I've got 3 Surface Pro 3 tablets, each running windows 10 1703. Two of them have 256GB ram, one with 128.
The tablet with 128 is used as my test bed, the other two are confgured for end users to be deployed shortly. There are 3 user accounts all a member of the same MDM AD Security group, they should all receive the same configuration (a few policies, a couple of wifi profiles, a web app, and office 365).
However, I am seeing that the 2 devices that are to be deployed are getting the windows mail client configured for some reason?!? The test bed machine is not??
The only difference I can think of is that the test bed machine has been "reset" a number of times while the other 2 were configured during the OOBE?

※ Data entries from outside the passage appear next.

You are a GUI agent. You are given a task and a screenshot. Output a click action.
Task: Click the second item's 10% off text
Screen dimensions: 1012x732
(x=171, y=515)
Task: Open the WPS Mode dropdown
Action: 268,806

Ideally, I do not want the windows mail client configured for these users - as we would prefer to use OWA. I don't even really know where to start with why it is getting configured or how to prevent it on these devices.
This is somewhat diffucult to answer because those two devices are what you should expect when Azure AD joined. It gives you SSO for a lot of apps.
There is no way to stop SSO, why would you? Since the mail app is a trusted app that is part of the Windows build, it may be diffcult to remove or block it. For example, you may deploy a CSP policy to remove, but it may come back after an update.
I am sure you have your reasons, but I would find a way to cope with the mail app rather than not.